This is perhaps part of the reason why strings were designed with
null-termination


Don Gillies {uiucdcs!gillies} U of Illinois

wsm...@m.cs.uiuc.edu

unread,
Feb 6, 1989, 11:23:00 PM2/6/89
to

On using machine string instructions for performing things such
as index() that need the length of the string ahead of time...

On the 80x86 family of chips, I believe it is possible for a routine to
beat the fancy string instructions with clever coding that does not need
the length of the string so that the index() subroutine does not average
O(length), but instead much less than that when the pattern is near the
beginning. Certainly on some of the low end VAXes this was true also
because the special string instructions were executed by software.
Just because they give a special instruction, doesn't mean you have to
use it.

Bill Smith
wsm...@cs.uiuc.edu
uiucdcs!wsmith

Jim Haynes

unread,
Feb 6, 1989, 11:48:12 PM2/6/89
to
In article <88...@alice.UUCP> d...@alice.UUCP writes:
>The question arose: why does C use a terminating character for
>strings instead of a count?
>
Since dmr has spoken I probably shouldn't even think of trying to
add anything, but ...

If we think of machine architecture there are historically several
different ways that have been used to represent strings.
1) Put the characters in adjacent storage locations, and use a special
character to delimit the end of the string. This goes back to at least
IBM 702 or thereabouts. It is basically what is used in C; IBM just
happened to use a character other than null.
2) Put the characters in adjacent storage locations, and reserve a bit
per storage location to delimit string boundaries. This is found in
IBM 1401-1410-7010 family and 1620.
3) Put the characters in adjacent storage locations, don't delimit the
boundaries at all, and absorb the information about string length into
the instruction stream. This is what's done in IBM 360 and a lot of
other machines. In contrast to 1) and 2) it requires something like a
simulation of 4) below to deal with varying length strings and dynamic
allocation of storage.
4) Put the characters in adjacent storage locations and store information
about starting address and length in a data structure for the purpose,
a string descriptor. This is used in Burroughs B6500 and later
machines of that family. The string is virtually delimited, in that
you can't access it, or aren't supposed to, without going through
the descriptor and observing the boundary.

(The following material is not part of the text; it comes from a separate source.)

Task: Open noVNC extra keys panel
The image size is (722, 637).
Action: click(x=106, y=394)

What's the difference between a string and an array of characters?
Is it anything other than the set of operations that are provided
to operate on it?
hay...@ucscc.ucsc.edu
hay...@ucscc.bitnet
..ucbvax!ucscc!haynes

"Any clod can have the facts, but having opinions is an Art."
Charles McCabe, San Francisco Chronicle

d...@alice.uucp

unread,
Feb 7, 1989, 2:57:35 AM2/7/89
to
Robert Firth justifiably corrects my misstatement about
BCPL strings; they were indeed counted. I evidently edited
my memory.

Perhaps he or someone else can discuss authoritatively how they
fitted into the language and (to recall the original topic) how string
instructions might help in processing. More nearly correct
memory--which applies only to 20-year-old implementations
on the IBM 7090 and GE 635/645--says that strings existed
in two forms: a one-byte count followed by the characters
of the string, and an expanded form in which the count
and the characters were blown out into words.

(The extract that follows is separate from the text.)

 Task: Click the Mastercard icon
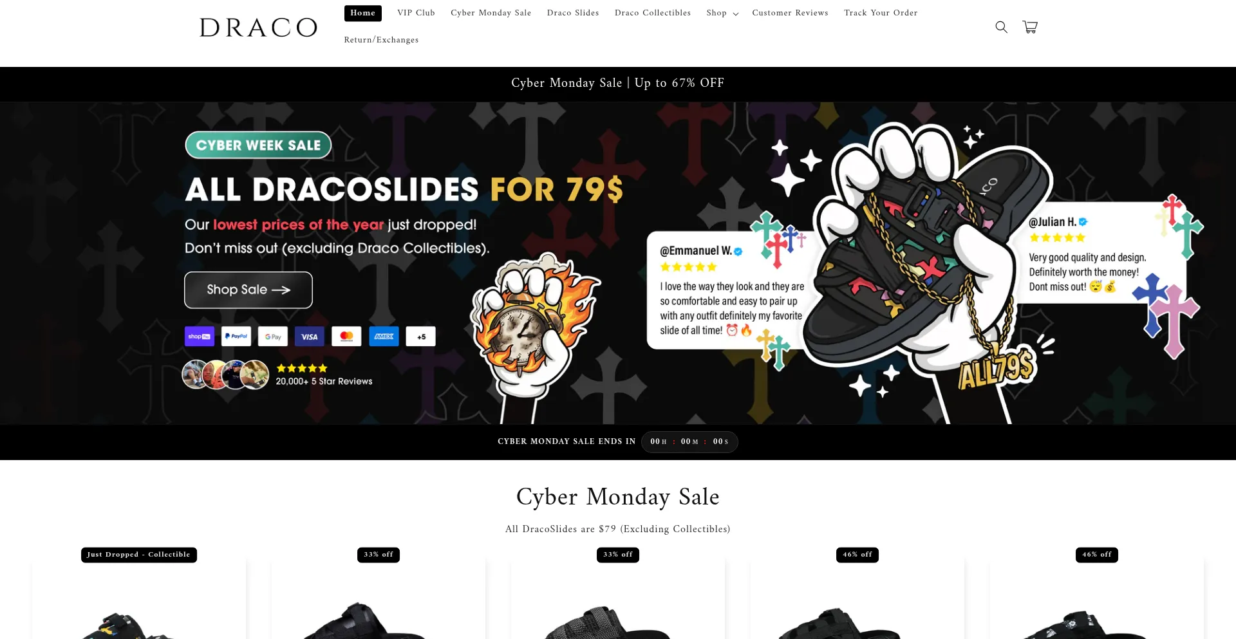(346, 337)
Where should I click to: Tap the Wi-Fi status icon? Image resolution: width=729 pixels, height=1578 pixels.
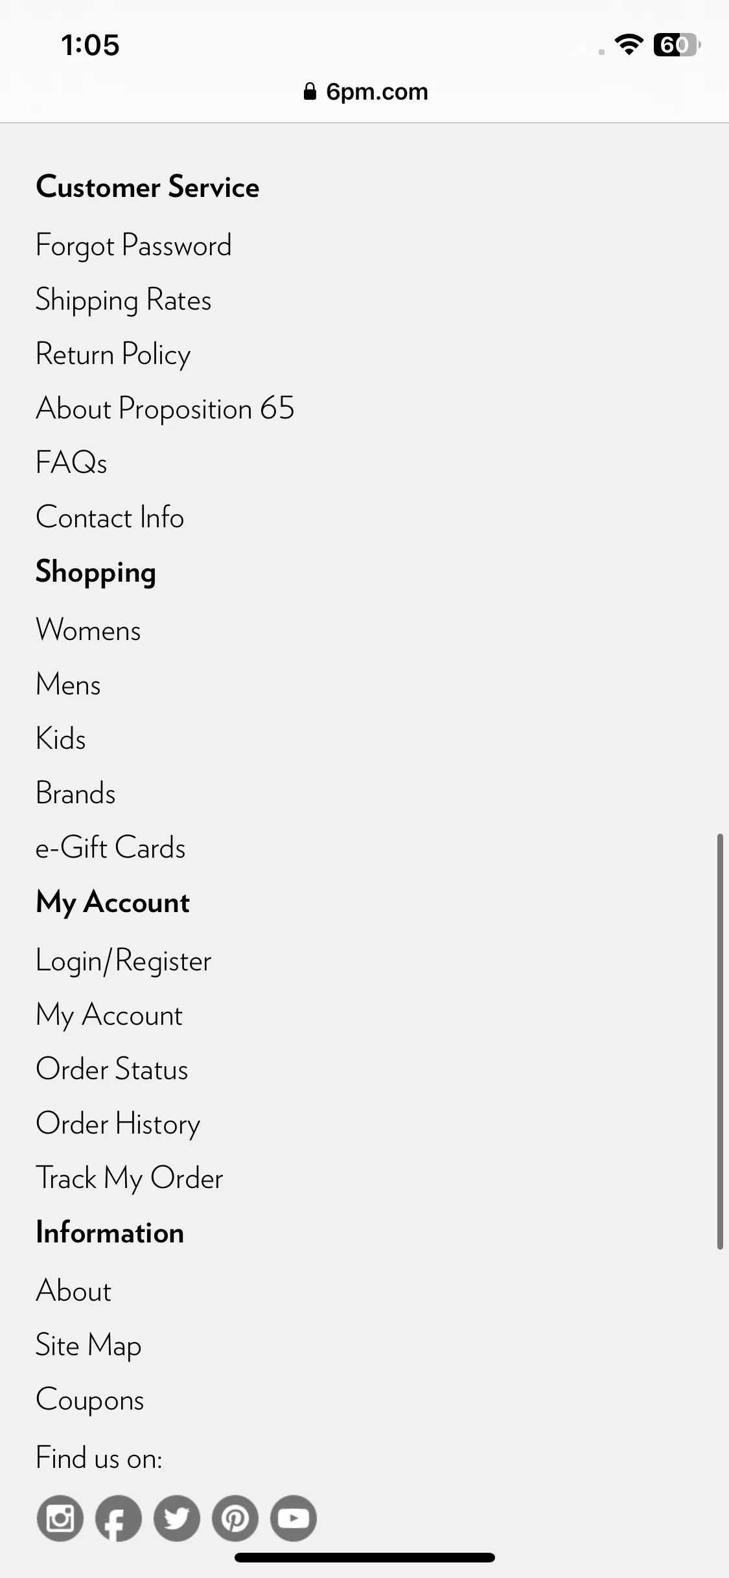pyautogui.click(x=629, y=45)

In these implementations, bytes were 9 bits, and so the compact
representation limited strings to length 511. On the
other hand, the blown-out form occupied lots of space and
wasn't suitable for transferring directly to text files.
Originally, I believe, there were no operators for accessing
individual characters in a compact string, though they were
added later.

Dennis Ritchie
att!research!dmr
d...@research.att.com

Robert Claeson

unread,
Feb 7, 1989, 3:30:07 AM2/7/89
to

> > - All machines I know of that have character string instructions want
> > the length of the string. This forces the string primitives to first
> > scan for null, a time wasting operation.

> I assume you mean something like:

> +------+---+---+---+---+---+---+---+---+---+---+---+---+---+
> |length| H | E | L | L | O | , | | W | O | R | L | D | \n|
> +------+---+---+---+---+---+---+---+---+---+---+---+---+---+

> but, what size would you use for "length", a byte? a word? a longword?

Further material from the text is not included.